DATASET RECORDS:
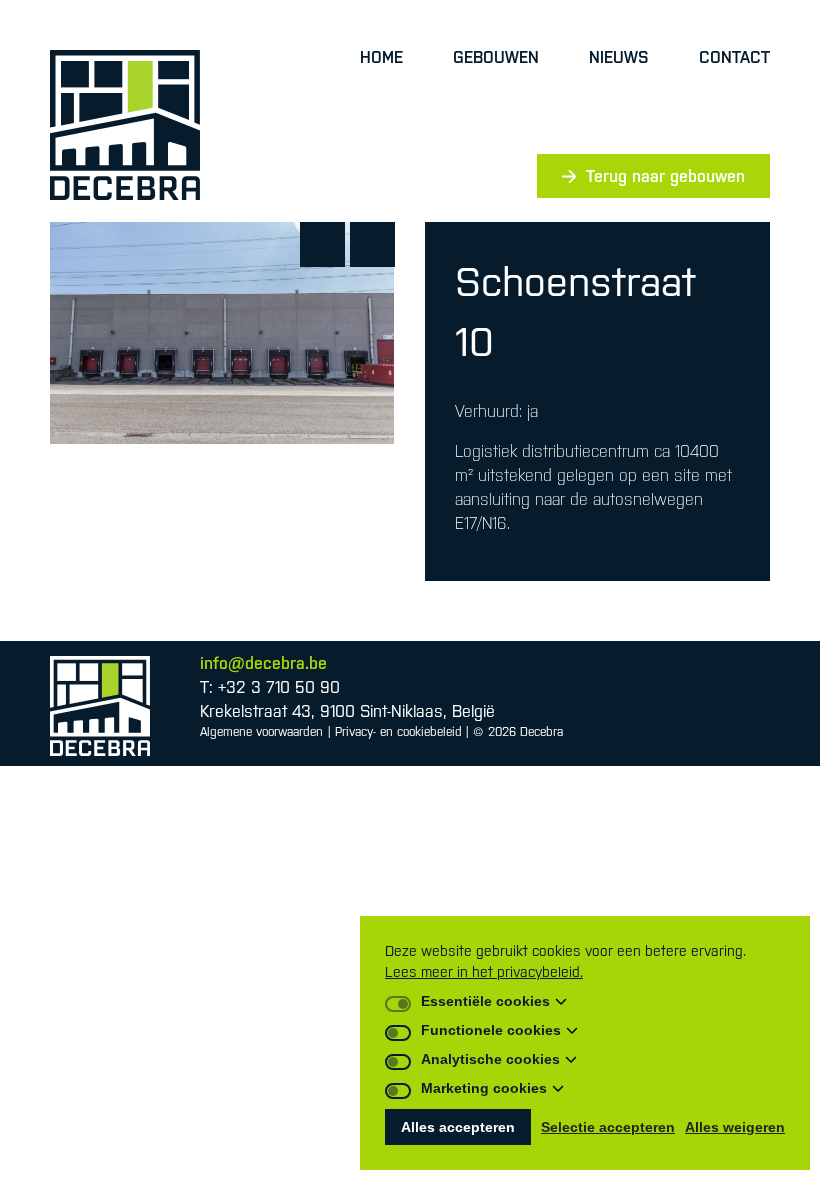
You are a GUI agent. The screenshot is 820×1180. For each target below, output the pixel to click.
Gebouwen (496, 57)
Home (381, 57)
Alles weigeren (735, 1127)
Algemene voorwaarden (261, 732)
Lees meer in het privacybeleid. (484, 972)
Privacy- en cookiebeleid (398, 732)
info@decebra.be (263, 663)
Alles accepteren (458, 1127)
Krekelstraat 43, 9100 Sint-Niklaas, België (347, 711)
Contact (734, 57)
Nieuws (619, 57)
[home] (125, 125)
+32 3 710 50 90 (279, 687)
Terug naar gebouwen (665, 176)
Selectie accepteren (608, 1127)
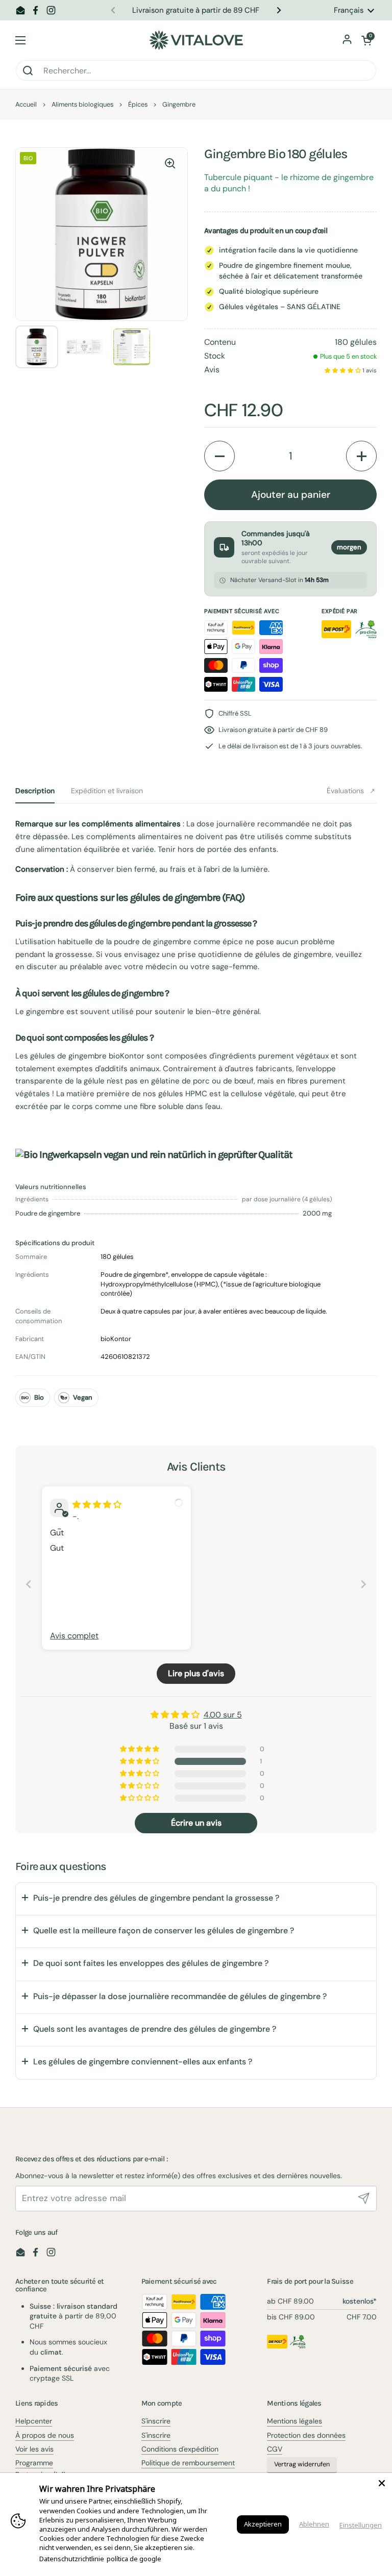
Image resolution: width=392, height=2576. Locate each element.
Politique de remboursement (188, 2462)
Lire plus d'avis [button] (196, 1673)
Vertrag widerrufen (302, 2464)
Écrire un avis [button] (196, 1822)
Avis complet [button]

EXERCISE BRIEF: With the pictures excluded, transcribe word for word only the lines from the one containing "Algemene voorwaarden (261, 732)" through the last line of the records.

TASK RESULT:
Algemene voorwaarden (261, 732)
Lees meer in het privacybeleid. (484, 972)
Privacy- en cookiebeleid (398, 732)
info@decebra.be (263, 663)
Alles accepteren (458, 1127)
Krekelstraat 43, 9100 Sint-Niklaas, België (347, 711)
Contact (734, 57)
Nieuws (619, 57)
[home] (125, 125)
+32 3 710 50 90 (279, 687)
Terug naar gebouwen (665, 176)
Selectie accepteren (608, 1127)
Image resolution: width=392, height=2576. Locate each element.
Politique de remboursement (188, 2462)
Lire plus d'avis [button] (196, 1673)
Vertrag widerrufen (302, 2464)
Écrire un avis [button] (196, 1822)
Avis complet [button]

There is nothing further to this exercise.